まだ姿を見せない魔女狩人の追跡を背中に感じつつ、雪崩の被害を受けていない少し開けた場所へ辿り着いた。
「ここなら少し落ち着けるかしら」
「そうですね。スフィア様のおかげで逃げなくても良い俺まで逃げることになりましたけど」
ラナは嫌味を込めて言った。
「不可抗力よ。私だって好きで追われていないわ」
「そこのとこなんだけどさ。順を追って説明してくれるかな?」
「嫌よ。面倒くさい」
「いやいや、命懸けで関係ない相手から逃げ回ってる俺の身になってみろよ! 少しくらい教えてくれても良いだろう?!」
「君って小さいことを気にするタイプなのね。
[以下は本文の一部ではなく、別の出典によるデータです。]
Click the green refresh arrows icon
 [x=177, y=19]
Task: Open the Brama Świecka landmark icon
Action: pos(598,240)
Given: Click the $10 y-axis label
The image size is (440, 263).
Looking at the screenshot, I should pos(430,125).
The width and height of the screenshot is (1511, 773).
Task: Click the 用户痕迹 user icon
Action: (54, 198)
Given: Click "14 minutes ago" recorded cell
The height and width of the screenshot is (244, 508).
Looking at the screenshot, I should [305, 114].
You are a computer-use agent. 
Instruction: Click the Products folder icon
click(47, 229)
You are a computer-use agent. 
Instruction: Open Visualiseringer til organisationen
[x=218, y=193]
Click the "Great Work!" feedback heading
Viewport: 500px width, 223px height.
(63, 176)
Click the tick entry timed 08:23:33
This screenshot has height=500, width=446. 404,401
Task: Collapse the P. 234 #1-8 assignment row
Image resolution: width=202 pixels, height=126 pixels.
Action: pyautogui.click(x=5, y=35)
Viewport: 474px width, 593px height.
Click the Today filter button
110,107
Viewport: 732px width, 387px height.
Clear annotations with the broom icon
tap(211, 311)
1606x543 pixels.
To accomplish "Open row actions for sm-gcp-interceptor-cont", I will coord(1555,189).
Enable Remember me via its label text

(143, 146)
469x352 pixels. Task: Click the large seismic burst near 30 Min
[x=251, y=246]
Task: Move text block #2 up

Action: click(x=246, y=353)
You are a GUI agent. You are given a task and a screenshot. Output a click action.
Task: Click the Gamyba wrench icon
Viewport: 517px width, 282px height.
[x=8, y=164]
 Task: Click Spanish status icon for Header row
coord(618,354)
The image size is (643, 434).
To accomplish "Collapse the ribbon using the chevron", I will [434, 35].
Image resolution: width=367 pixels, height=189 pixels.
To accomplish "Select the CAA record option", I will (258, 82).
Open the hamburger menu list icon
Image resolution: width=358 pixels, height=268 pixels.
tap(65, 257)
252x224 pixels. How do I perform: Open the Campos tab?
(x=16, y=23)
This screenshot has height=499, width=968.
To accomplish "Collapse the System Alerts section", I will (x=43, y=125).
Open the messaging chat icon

彼女出来たことないでしょ?」
「うるせえ! 大きなお世話だ! というか、命の危険に曝されていることのどこが小さいことなんだよ?!」
「はあ……。分かったわよ。契約もしてくれたし、休憩ついでに教えてあげるわ」
身を隠しているというのにワーワー喚き散らす雄犬に困り果てたスフィアは、深すぎるくらいの深い溜め息を吐いて本当に面倒くさそうにしながら話し始めた。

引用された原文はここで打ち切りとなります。